CEE Seminar (Zoom): Wastewater Surveillance of Microbial Infectious Diseases - Lessons Learned from Salmonellosis and COVID-19
Professor of Civil and Environmental Engineering
University of Hawaii at Manoa
Abstract: Municipal wastewater systems, including collection and treatment systems, play a critical role in public health protection by safely collecting, treating and disposing of human wastes. The fact that the sanitary sewer systems collect wastewater from individual households of a community to centralized locations also provides an unparalleled sampling platform for the detection and understanding of community health issues and problems. This talk will discuss lessons learned from previous studies that explored the potential of wastewater surveillance in achieving synchronous detection of Salmonella strains in wastewater and clinics, detection of a clinically unreported Salmonellosis outbreak, and genomic understanding of a specific group of subclinical Salmonella strains. Ongoing efforts on using wastewater for the surveillance of the COVID-19 pandemic will also be discussed, including the fine-scale temporal dynamics of the COVID-19 virus concentration in Honolulu wastewater during a public health lockdown, quantification issues and opportunities in the complex wastewater matrix, and potential public health applications.

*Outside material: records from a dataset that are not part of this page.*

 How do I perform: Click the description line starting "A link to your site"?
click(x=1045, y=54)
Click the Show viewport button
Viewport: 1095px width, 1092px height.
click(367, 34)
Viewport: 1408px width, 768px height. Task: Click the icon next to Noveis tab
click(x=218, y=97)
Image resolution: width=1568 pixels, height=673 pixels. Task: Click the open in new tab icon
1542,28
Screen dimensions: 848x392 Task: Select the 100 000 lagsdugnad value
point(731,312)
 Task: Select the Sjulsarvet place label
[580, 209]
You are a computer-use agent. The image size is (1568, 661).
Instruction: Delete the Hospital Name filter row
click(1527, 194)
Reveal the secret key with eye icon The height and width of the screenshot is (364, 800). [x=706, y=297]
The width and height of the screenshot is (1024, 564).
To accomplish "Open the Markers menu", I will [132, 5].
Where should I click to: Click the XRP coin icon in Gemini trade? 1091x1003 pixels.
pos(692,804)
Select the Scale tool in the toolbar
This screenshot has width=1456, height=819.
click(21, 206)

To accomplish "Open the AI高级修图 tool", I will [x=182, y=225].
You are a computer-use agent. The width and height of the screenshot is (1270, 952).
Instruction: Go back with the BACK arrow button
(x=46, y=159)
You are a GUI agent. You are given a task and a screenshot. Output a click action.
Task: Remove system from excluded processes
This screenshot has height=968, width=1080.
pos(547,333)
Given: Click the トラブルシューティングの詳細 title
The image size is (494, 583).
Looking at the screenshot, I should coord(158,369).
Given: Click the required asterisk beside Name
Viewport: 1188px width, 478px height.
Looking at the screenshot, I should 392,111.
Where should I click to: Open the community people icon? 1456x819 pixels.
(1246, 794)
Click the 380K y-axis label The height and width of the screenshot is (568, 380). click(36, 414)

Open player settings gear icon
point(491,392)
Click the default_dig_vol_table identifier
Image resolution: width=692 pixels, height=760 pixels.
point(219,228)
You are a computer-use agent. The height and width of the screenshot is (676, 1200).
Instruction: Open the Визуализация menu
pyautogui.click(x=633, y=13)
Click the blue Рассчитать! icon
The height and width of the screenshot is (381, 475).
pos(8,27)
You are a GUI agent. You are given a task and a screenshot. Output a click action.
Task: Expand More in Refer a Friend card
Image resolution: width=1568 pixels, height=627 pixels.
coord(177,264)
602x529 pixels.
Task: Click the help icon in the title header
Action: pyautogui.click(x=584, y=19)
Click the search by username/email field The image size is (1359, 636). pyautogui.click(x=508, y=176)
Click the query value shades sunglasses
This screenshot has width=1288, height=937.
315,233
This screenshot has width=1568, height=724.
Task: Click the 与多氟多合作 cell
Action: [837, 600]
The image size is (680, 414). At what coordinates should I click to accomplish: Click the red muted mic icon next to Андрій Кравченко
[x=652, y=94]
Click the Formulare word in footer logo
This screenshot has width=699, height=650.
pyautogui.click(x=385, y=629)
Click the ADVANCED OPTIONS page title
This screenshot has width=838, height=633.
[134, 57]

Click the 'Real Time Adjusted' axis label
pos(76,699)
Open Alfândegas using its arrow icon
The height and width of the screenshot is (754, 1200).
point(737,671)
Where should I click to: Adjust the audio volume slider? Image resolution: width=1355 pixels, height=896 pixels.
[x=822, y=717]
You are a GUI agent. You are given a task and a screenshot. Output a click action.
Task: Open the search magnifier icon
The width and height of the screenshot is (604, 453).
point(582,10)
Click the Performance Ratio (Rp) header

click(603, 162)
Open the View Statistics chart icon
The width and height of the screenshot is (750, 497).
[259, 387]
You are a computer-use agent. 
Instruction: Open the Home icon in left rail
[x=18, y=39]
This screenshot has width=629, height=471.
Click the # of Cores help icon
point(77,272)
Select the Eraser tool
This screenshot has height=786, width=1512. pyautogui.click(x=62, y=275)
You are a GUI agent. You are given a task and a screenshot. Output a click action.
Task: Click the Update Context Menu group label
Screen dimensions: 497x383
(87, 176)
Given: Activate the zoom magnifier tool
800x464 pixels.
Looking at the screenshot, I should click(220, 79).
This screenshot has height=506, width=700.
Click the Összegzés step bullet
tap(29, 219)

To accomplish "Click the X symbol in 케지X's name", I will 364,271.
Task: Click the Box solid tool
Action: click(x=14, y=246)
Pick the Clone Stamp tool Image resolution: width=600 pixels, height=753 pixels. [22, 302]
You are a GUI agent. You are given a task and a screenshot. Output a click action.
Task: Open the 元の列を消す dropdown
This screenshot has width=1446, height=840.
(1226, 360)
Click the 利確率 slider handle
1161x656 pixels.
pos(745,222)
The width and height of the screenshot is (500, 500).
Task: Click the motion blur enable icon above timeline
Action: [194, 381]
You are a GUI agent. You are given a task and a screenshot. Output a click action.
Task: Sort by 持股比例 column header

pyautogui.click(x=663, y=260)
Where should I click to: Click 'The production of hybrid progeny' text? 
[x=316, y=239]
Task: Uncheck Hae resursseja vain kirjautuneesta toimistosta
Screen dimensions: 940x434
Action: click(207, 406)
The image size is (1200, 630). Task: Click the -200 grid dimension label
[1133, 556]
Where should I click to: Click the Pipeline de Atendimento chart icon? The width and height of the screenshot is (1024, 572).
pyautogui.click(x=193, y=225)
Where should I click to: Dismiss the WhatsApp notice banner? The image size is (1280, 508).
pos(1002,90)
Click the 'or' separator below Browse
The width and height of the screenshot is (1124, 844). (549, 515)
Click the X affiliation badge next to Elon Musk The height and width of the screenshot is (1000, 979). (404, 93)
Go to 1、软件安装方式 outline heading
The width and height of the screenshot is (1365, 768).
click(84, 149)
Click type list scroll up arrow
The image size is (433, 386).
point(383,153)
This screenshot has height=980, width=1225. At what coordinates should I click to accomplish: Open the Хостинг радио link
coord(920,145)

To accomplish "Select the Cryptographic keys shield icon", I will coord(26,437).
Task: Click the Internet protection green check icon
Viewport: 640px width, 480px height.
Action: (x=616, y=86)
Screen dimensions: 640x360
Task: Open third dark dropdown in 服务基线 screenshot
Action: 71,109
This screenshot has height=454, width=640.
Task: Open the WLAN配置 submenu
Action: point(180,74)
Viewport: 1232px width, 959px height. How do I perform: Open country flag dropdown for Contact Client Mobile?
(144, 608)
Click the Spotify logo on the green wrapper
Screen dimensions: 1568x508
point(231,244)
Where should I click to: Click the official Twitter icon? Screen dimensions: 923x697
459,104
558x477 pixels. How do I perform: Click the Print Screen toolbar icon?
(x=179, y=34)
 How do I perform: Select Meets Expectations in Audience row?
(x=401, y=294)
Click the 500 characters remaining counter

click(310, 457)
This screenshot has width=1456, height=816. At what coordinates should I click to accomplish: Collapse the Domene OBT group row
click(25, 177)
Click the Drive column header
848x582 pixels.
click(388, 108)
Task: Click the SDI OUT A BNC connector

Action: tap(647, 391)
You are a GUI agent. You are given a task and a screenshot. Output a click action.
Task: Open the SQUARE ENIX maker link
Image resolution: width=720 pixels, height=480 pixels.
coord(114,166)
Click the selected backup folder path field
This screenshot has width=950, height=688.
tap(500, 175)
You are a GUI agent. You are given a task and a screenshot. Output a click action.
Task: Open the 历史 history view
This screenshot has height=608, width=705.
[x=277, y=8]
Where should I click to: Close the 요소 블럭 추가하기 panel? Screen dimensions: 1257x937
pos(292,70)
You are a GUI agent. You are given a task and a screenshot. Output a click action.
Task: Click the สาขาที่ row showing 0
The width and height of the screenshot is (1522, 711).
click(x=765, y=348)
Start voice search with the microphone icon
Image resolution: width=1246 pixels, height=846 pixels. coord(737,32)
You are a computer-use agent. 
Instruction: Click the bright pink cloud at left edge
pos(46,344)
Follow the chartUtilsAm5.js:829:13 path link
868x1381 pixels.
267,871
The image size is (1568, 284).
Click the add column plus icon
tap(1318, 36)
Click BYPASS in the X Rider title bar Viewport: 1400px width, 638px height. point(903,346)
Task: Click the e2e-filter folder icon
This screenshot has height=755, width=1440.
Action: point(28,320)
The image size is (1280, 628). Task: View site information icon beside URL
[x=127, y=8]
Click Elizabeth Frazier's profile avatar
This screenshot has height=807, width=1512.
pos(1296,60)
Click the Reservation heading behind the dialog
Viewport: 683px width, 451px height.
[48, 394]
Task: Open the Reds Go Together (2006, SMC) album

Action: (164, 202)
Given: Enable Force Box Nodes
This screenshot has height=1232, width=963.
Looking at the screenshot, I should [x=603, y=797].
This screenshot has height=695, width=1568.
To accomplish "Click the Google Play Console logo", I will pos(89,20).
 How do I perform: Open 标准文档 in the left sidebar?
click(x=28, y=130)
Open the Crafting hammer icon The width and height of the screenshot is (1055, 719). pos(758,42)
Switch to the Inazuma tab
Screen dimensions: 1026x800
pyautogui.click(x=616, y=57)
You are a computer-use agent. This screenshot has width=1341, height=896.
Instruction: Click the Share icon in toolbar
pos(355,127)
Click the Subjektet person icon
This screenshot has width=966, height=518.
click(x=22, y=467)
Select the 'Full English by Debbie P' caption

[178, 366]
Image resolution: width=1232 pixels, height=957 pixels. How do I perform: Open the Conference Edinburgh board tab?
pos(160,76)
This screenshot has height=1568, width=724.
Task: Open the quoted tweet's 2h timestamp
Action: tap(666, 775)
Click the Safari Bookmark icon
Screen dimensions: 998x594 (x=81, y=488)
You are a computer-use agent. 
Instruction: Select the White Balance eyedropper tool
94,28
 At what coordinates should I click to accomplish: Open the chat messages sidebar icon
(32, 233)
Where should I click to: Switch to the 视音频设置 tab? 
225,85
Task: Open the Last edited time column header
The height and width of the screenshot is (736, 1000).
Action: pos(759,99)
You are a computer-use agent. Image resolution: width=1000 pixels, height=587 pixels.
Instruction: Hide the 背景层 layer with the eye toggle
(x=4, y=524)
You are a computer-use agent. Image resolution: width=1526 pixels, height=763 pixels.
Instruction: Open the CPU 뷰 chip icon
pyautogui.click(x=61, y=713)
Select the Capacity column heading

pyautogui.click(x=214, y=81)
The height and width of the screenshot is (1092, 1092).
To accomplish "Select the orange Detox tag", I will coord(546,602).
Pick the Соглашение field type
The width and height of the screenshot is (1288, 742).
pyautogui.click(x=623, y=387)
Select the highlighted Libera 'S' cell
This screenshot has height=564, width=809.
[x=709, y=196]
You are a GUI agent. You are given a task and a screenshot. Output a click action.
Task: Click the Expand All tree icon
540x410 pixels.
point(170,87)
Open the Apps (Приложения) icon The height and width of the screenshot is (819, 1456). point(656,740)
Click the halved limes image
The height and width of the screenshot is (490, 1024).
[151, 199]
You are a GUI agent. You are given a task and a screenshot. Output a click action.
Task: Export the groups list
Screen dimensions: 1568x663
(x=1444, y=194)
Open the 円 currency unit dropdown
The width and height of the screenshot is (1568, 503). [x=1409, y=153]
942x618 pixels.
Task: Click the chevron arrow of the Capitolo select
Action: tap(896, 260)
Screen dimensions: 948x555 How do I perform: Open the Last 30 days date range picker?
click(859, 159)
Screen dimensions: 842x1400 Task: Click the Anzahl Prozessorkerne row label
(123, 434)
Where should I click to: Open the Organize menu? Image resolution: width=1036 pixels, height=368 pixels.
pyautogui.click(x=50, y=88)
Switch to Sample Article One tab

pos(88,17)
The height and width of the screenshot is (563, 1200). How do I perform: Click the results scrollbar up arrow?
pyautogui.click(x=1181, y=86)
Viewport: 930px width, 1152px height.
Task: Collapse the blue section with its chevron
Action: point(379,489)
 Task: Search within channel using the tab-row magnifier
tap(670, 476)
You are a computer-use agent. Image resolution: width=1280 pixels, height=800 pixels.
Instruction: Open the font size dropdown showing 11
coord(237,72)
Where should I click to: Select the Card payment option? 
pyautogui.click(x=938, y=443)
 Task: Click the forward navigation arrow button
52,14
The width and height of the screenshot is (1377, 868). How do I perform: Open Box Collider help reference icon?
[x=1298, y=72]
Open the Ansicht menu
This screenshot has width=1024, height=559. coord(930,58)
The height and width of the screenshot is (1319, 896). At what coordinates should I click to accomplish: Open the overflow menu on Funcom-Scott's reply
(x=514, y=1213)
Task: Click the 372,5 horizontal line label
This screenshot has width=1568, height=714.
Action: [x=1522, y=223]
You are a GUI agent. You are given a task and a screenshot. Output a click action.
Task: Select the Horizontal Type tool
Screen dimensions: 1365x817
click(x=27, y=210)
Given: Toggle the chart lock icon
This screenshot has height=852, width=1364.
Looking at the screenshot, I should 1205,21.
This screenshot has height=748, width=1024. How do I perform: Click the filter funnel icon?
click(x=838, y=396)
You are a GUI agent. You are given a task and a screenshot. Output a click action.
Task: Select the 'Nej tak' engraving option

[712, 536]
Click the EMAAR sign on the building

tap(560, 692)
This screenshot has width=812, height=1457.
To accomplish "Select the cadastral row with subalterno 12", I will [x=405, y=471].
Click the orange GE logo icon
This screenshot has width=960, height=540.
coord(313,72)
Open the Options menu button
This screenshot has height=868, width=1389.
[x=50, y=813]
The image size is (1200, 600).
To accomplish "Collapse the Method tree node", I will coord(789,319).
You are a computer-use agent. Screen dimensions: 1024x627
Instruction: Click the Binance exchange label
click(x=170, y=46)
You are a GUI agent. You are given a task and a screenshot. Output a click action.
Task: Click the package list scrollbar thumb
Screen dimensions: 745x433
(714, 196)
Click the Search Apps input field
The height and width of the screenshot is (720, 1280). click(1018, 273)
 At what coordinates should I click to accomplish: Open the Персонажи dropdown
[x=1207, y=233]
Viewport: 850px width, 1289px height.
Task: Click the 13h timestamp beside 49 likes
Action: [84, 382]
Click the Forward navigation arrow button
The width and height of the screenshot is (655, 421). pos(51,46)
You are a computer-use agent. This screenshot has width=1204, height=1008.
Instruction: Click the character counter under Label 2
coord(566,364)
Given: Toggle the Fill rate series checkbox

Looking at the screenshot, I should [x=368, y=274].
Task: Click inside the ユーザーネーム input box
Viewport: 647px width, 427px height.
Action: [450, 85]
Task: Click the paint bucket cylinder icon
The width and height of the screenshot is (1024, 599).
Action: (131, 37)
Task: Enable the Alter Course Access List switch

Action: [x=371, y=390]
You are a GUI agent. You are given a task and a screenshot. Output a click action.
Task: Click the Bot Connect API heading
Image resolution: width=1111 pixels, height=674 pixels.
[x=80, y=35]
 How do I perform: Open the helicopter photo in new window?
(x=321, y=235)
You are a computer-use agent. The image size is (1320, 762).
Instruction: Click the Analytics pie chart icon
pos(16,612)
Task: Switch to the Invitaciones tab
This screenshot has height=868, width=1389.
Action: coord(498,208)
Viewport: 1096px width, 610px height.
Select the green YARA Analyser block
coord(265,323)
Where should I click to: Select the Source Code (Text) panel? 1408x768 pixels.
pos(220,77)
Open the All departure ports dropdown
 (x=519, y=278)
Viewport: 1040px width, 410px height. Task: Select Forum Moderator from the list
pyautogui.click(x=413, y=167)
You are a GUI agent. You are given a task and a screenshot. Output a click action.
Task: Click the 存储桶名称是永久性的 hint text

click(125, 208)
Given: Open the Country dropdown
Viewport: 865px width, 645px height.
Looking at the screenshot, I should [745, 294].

Bio: Tao Yan is a professor of environmental engineering at the University of Hawaii at Manoa. His research interests are in the areas of environmental microbiology, microbial ecology and environmental biotechnology. Recent research has mainly focused on microbiological quality of environmental and drinking water, impact of stormwater runoff on coastal water quality, wastewater infrastructure sustainability issues (e.g. sewer crown corrosion, infiltration and inflow), bacterial antibiotic resistance in the environment, novel methods for detection and quantification of microbial risks in the environment, and an expanded role of water infrastructures in public health protection.